# Page excerpt
[START]

The Extractor – The extractor is depicted in Inception as a master con man, a person who knows how to manipulate a subject (the target) in their subconscious dreaming world into revealing their deepest mental secrets. As the extractor’s goal is manipulation of the subconscious of a target to reveal a certain signal buried within reality, the extractor must transform the real-world conscious mental state of the target from reality into the dreaming subconscious world, by inducing a dream state. The multivariate direct filtering process of transforming the data (reality) into spectral frequency space (the subconscious ) via the Fourier transform to reveal the signal given the desired target data is metaphorically very similar to this process. The Inception extractor can be seen as being parallel to the process of transforming the data from reality into a subconscious world, the spectral frequency domain. It’s in this dreaming subconscious world, the frequency domain, where the real manipulation begins, using an architect.

The Architect – The Inception architect is the designer of the dream who constructs and builds the subconscious world into which the extractor brings the subject, or target. Just as the architect manipulates real world architecture and physics in order to create paradoxes like an endless staircase, folding buildings, smooth transitions from one place to another and other various phenomena otherwise impossible in the real world, the architect in the filtering world is the toolkit of filtering parameters that render the finite-dimensional metric space in which one constructs the filter coefficients to produce the desired signal. This includes the extraction rules (namely the symmetric target filter), customization for timeliness and speed, and regularization to warp and bend the finite dimensional filter metric space. Just as many different paths in the subconscious world toward the manipulation of the target subject exist and it is the architect’s job to create the optimal environment for extracting the desired signal, the architect in the direct filtering world uses the wide ranging set of filter parameters to bend and manipulate the metric space from which the filter coefficients are built and then used in the signal extraction process. Just as changing dynamics in the Inception real world (like the state of free-falling) will change the physics of the dreamt subconscious world (like floating in hotel elevator shafts while engaging in physical combat, Matrix style),  changing dynamics in the information flow will alter the geometry of the consequent architecture being built for the filter. And furthermore, just as the dream architect must be highly skilled in order to manipulate correctly, the MDFA architect must be highly skilled in order to construct the appropriate space in which the optimal signal is extracted (hint hint, call me or Marc, we’re the extractors and architects).

Dream within a dream – As one of the more fascinating concepts introduced in Inception, the concept of the dream within a dream was also the main trick to their success in dream manipulation. Starting from reality, each level of the dreaming subconscious state can be further transposed into another level of subconscious , namely dreaming within a dream. The dream within a dream process puts you into a deeper state of dreaming. The deeper you go, the further one’s mind is removed from reality. This is where the subject of dynamic adaptive filtering comes into play (see my previous article here for an intro and basics to dynamic adaptive filtering in iMetrica). In the direct filtering world, dynamic adaptive filtering is akin to the dream within a dream concept: Once in a level of subconscious (the spectral frequency space in MDFA), and the architect has created the dream used for manipulation (the metric space for the filter coefficients), a new level of subconscious can then be entered by introducing a newly adapted metric space based on the information extracted from the first level of subconscious.

[END]

# Problem details
Decide whether each statement agrees with the excerpt comparing Inception to direct filtering, giving yes or no and quoting the deciding words. (a) The architect in the filtering world corresponds to the toolkit of filtering parameters. (b) The extractor's counterpart moves the data into the time domain. (c) Dynamic adaptive filtering is likened to the dream within a dream.

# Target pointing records

[START]

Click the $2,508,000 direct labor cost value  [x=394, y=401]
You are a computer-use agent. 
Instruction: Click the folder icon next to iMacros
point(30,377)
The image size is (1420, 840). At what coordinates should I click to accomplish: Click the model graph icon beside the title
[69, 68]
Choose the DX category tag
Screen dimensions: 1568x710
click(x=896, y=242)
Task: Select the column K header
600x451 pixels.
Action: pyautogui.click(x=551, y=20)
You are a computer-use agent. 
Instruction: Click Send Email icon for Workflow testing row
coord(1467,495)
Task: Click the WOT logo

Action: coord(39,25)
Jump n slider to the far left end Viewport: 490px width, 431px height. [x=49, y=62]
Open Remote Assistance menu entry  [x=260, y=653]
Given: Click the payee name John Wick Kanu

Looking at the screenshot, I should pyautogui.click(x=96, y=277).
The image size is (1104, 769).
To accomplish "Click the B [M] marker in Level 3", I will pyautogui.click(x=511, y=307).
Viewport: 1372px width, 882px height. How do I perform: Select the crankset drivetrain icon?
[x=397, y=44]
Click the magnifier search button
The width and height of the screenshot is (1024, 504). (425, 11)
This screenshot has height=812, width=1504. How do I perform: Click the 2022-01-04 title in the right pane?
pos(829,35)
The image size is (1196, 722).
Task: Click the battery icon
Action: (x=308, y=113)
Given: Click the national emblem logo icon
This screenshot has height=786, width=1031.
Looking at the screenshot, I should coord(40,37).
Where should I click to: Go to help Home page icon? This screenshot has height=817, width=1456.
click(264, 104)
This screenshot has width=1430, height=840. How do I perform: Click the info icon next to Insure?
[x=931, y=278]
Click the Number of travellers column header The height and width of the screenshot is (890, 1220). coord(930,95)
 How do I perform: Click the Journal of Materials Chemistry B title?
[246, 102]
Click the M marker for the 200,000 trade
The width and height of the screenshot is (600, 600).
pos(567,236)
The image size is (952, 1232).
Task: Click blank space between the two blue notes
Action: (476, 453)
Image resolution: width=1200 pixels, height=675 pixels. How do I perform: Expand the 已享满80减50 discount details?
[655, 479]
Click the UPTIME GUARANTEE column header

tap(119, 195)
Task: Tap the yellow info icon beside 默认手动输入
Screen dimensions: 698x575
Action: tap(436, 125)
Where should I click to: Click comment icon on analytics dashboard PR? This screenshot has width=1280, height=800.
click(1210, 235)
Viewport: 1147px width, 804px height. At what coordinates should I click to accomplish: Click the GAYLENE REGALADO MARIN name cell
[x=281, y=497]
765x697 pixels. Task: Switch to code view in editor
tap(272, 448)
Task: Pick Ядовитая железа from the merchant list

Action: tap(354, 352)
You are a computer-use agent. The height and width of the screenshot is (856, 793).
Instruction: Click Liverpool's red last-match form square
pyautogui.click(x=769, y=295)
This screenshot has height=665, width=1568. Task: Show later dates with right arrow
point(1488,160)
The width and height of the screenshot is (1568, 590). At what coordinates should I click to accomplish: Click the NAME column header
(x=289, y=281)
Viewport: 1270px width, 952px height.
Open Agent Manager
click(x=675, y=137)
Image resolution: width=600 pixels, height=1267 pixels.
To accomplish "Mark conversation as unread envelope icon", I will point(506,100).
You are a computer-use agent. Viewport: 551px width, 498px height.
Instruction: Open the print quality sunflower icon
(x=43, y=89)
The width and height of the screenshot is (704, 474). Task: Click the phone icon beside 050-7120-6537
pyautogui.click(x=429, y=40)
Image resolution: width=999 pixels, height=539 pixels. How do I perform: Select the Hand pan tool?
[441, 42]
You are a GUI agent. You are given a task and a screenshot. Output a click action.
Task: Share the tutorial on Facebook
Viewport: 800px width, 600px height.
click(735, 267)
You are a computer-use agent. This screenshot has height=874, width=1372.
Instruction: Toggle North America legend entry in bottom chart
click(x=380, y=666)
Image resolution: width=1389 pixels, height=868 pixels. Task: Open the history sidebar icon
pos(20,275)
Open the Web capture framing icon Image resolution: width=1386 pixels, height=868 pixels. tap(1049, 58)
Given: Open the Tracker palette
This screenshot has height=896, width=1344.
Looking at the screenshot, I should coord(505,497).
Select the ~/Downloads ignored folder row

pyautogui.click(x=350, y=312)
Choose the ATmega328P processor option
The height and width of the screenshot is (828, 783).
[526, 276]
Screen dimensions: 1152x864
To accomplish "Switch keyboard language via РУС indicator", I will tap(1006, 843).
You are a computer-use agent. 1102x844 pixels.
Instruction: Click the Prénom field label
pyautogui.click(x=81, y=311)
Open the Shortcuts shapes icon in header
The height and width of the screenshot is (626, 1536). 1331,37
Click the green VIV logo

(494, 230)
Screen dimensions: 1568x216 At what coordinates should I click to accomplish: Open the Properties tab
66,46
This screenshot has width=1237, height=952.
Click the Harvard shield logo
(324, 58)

[END]

# Reply
(a) Yes: "the architect in the filtering world is the toolkit of filtering parameters"
(b) No: "the process of transforming the data from reality into a subconscious world, the spectral frequency domain"
(c) Yes: "dynamic adaptive filtering is akin to the dream within a dream concept"